----- The records

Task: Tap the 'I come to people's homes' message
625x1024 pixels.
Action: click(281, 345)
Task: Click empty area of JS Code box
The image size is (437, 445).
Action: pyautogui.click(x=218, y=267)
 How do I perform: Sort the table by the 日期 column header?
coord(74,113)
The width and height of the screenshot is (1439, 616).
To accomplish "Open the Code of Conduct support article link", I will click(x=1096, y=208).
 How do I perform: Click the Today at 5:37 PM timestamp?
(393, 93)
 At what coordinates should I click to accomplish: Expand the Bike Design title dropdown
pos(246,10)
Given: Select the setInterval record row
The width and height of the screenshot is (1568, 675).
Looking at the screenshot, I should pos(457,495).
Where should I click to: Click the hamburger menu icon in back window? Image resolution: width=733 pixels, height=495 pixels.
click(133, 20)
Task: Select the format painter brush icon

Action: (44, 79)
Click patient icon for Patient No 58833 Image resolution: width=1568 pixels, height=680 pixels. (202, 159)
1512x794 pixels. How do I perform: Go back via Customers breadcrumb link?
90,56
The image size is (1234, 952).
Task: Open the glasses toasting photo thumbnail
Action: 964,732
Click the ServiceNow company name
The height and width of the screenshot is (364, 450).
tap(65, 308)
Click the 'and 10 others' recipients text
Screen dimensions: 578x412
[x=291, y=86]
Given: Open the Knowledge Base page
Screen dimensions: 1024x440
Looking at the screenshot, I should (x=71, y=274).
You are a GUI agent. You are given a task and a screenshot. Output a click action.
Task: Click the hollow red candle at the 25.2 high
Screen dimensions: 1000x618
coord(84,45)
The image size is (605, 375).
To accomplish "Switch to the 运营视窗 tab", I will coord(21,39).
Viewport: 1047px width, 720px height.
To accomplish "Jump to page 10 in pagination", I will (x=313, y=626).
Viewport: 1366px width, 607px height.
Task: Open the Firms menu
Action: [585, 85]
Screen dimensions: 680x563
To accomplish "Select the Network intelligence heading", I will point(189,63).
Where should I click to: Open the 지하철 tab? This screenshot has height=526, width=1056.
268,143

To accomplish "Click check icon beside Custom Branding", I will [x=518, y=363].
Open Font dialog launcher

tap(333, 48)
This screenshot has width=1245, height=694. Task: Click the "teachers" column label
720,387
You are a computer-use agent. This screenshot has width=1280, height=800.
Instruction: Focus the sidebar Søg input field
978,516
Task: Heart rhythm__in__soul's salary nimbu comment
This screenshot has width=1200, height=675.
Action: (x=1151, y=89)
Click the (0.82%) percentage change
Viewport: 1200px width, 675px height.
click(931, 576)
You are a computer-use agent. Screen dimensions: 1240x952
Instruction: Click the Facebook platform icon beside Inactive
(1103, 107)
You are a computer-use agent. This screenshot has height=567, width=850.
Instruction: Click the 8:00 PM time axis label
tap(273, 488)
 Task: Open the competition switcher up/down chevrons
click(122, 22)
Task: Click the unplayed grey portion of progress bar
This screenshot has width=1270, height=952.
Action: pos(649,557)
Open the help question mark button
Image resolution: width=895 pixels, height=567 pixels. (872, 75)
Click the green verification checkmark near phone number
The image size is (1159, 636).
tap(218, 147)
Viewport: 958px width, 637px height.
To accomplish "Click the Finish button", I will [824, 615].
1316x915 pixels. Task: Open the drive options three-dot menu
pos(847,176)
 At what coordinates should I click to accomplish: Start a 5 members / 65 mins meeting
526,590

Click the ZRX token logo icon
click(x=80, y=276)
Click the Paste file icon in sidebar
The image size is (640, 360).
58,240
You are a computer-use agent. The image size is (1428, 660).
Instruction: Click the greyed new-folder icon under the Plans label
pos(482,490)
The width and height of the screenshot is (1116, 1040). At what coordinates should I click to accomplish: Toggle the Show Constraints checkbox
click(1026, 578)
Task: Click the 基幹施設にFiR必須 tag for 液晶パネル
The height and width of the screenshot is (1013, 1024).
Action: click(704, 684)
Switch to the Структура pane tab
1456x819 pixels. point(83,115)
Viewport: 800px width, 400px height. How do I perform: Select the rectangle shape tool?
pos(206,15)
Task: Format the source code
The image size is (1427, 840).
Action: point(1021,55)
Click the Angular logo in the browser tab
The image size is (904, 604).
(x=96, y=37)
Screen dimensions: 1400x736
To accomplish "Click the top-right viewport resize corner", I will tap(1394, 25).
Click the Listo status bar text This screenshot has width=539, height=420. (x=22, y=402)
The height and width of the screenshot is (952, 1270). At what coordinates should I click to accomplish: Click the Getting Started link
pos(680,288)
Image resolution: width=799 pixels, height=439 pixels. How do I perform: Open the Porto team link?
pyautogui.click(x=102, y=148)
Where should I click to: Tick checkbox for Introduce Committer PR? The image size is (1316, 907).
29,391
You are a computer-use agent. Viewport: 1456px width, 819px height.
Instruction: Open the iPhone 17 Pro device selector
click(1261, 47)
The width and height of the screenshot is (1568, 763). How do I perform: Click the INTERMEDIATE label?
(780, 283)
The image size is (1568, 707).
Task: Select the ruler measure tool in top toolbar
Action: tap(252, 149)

----------

Task statement ->
Write out each row above word for word, leaving nothing out and changing nothing.

Answer below ->
Task: Tap the 'I come to people's homes' message
625x1024 pixels.
Action: click(281, 345)
Task: Click empty area of JS Code box
The image size is (437, 445).
Action: pyautogui.click(x=218, y=267)
 How do I perform: Sort the table by the 日期 column header?
coord(74,113)
The width and height of the screenshot is (1439, 616).
To accomplish "Open the Code of Conduct support article link", I will click(x=1096, y=208).
 How do I perform: Click the Today at 5:37 PM timestamp?
(393, 93)
 At what coordinates should I click to accomplish: Expand the Bike Design title dropdown
pos(246,10)
Given: Select the setInterval record row
The width and height of the screenshot is (1568, 675).
Looking at the screenshot, I should pos(457,495).
Where should I click to: Click the hamburger menu icon in back window? Image resolution: width=733 pixels, height=495 pixels.
click(133, 20)
Task: Select the format painter brush icon

Action: (44, 79)
Click patient icon for Patient No 58833 Image resolution: width=1568 pixels, height=680 pixels. (202, 159)
1512x794 pixels. How do I perform: Go back via Customers breadcrumb link?
90,56
The image size is (1234, 952).
Task: Open the glasses toasting photo thumbnail
Action: 964,732
Click the ServiceNow company name
The height and width of the screenshot is (364, 450).
tap(65, 308)
Click the 'and 10 others' recipients text
Screen dimensions: 578x412
[x=291, y=86]
Given: Open the Knowledge Base page
Screen dimensions: 1024x440
Looking at the screenshot, I should (x=71, y=274).
You are a GUI agent. You are given a task and a screenshot. Output a click action.
Task: Click the hollow red candle at the 25.2 high
Screen dimensions: 1000x618
coord(84,45)
The image size is (605, 375).
To accomplish "Switch to the 运营视窗 tab", I will coord(21,39).
Viewport: 1047px width, 720px height.
To accomplish "Jump to page 10 in pagination", I will (x=313, y=626).
Viewport: 1366px width, 607px height.
Task: Open the Firms menu
Action: [585, 85]
Screen dimensions: 680x563
To accomplish "Select the Network intelligence heading", I will point(189,63).
Where should I click to: Open the 지하철 tab? This screenshot has height=526, width=1056.
268,143

To accomplish "Click check icon beside Custom Branding", I will [x=518, y=363].
Open Font dialog launcher

tap(333, 48)
This screenshot has width=1245, height=694. Task: Click the "teachers" column label
720,387
You are a computer-use agent. This screenshot has width=1280, height=800.
Instruction: Focus the sidebar Søg input field
978,516
Task: Heart rhythm__in__soul's salary nimbu comment
This screenshot has width=1200, height=675.
Action: (x=1151, y=89)
Click the (0.82%) percentage change
Viewport: 1200px width, 675px height.
click(931, 576)
You are a computer-use agent. Screen dimensions: 1240x952
Instruction: Click the Facebook platform icon beside Inactive
(1103, 107)
You are a computer-use agent. This screenshot has height=567, width=850.
Instruction: Click the 8:00 PM time axis label
tap(273, 488)
 Task: Open the competition switcher up/down chevrons
click(122, 22)
Task: Click the unplayed grey portion of progress bar
This screenshot has width=1270, height=952.
Action: pos(649,557)
Open the help question mark button
Image resolution: width=895 pixels, height=567 pixels. (872, 75)
Click the green verification checkmark near phone number
The image size is (1159, 636).
tap(218, 147)
Viewport: 958px width, 637px height.
To accomplish "Click the Finish button", I will [824, 615].
1316x915 pixels. Task: Open the drive options three-dot menu
pos(847,176)
 At what coordinates should I click to accomplish: Start a 5 members / 65 mins meeting
526,590

Click the ZRX token logo icon
click(x=80, y=276)
Click the Paste file icon in sidebar
The image size is (640, 360).
58,240
You are a computer-use agent. The image size is (1428, 660).
Instruction: Click the greyed new-folder icon under the Plans label
pos(482,490)
The width and height of the screenshot is (1116, 1040). At what coordinates should I click to accomplish: Toggle the Show Constraints checkbox
click(1026, 578)
Task: Click the 基幹施設にFiR必須 tag for 液晶パネル
The height and width of the screenshot is (1013, 1024).
Action: click(704, 684)
Switch to the Структура pane tab
1456x819 pixels. point(83,115)
Viewport: 800px width, 400px height. How do I perform: Select the rectangle shape tool?
pos(206,15)
Task: Format the source code
The image size is (1427, 840).
Action: point(1021,55)
Click the Angular logo in the browser tab
The image size is (904, 604).
(x=96, y=37)
Screen dimensions: 1400x736
To accomplish "Click the top-right viewport resize corner", I will tap(1394, 25).
Click the Listo status bar text This screenshot has width=539, height=420. (x=22, y=402)
The height and width of the screenshot is (952, 1270). At what coordinates should I click to accomplish: Click the Getting Started link
pos(680,288)
Image resolution: width=799 pixels, height=439 pixels. How do I perform: Open the Porto team link?
pyautogui.click(x=102, y=148)
Where should I click to: Tick checkbox for Introduce Committer PR? The image size is (1316, 907).
29,391
You are a computer-use agent. Viewport: 1456px width, 819px height.
Instruction: Open the iPhone 17 Pro device selector
click(1261, 47)
The width and height of the screenshot is (1568, 763). How do I perform: Click the INTERMEDIATE label?
(780, 283)
The image size is (1568, 707).
Task: Select the ruler measure tool in top toolbar
Action: tap(252, 149)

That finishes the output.